LAUSR

An attempt to determine the receptor selective nature of some of nicotine’s behavioral effects was undertaken through the evaluation of the ability of two nicotinic α4β2*-selective receptor agonists to produce nicotine-like effects and modify rates of responding in a discrimination assay and in an aversive stimulus assay. A group of eight rats was trained to discriminate the presence of 1 mg/kg nicotine base. Another group of 4–6 rats was trained to report the aversive effects of nicotine by selecting a lever that produced one food pellet over a second lever that produced two food pellets and an intravenous injection of nicotine.

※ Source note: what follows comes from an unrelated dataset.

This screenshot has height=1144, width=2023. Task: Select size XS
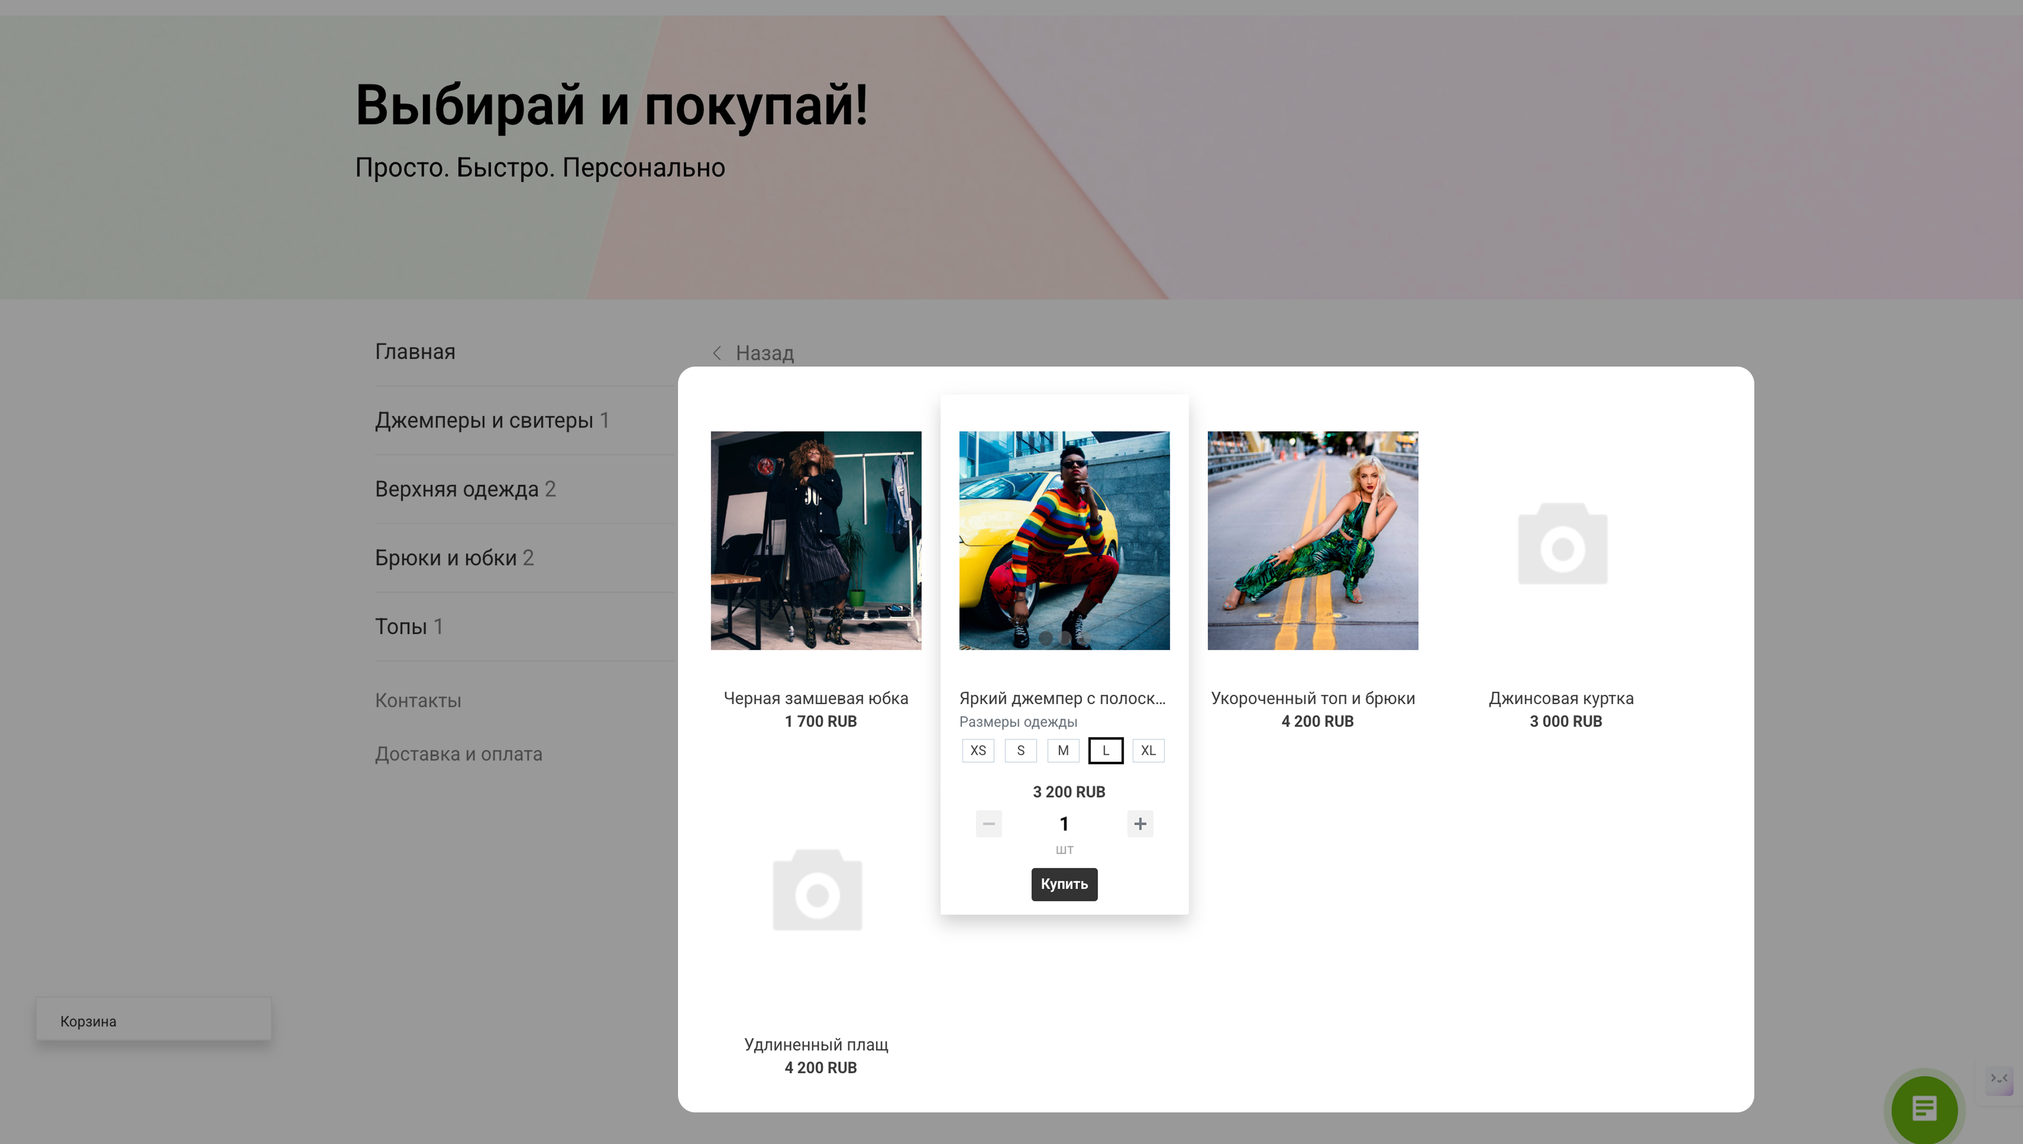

Ispronicline and metanicotine, two α4β2*-selective receptor agonists, increased selection of the nicotine-appropriate lever in a dose-related manner, up to a maximum of approximately 75%. The α4β2*-selective receptor antagonist, dihydro-beta-erythroidine blocked both the discriminative stimulus effects and the rate-suppressing effects of ispronicline, metanicotine, and small, but not large doses of nicotine. The nonselective antagonist, mecamylamine, antagonized the discriminative stimulus effects of each of the three nicotine agonists as well as the rate-decreasing effects of nicotine and metanicotine. Mecamylamine did not modify the rate-decreasing effects of ispronicline. Both ispronicline and metanicotine as well as nicotine were avoided in the drug + food vs. food choice situation. The receptor-selective nature of ispronicline and metanicotine was hereby confirmed in a behavioral assay, as were earlier reports that the discriminative stimulus effects of relatively small doses of nicotine are likely mediated by activity at the α4β2* nicotine receptor.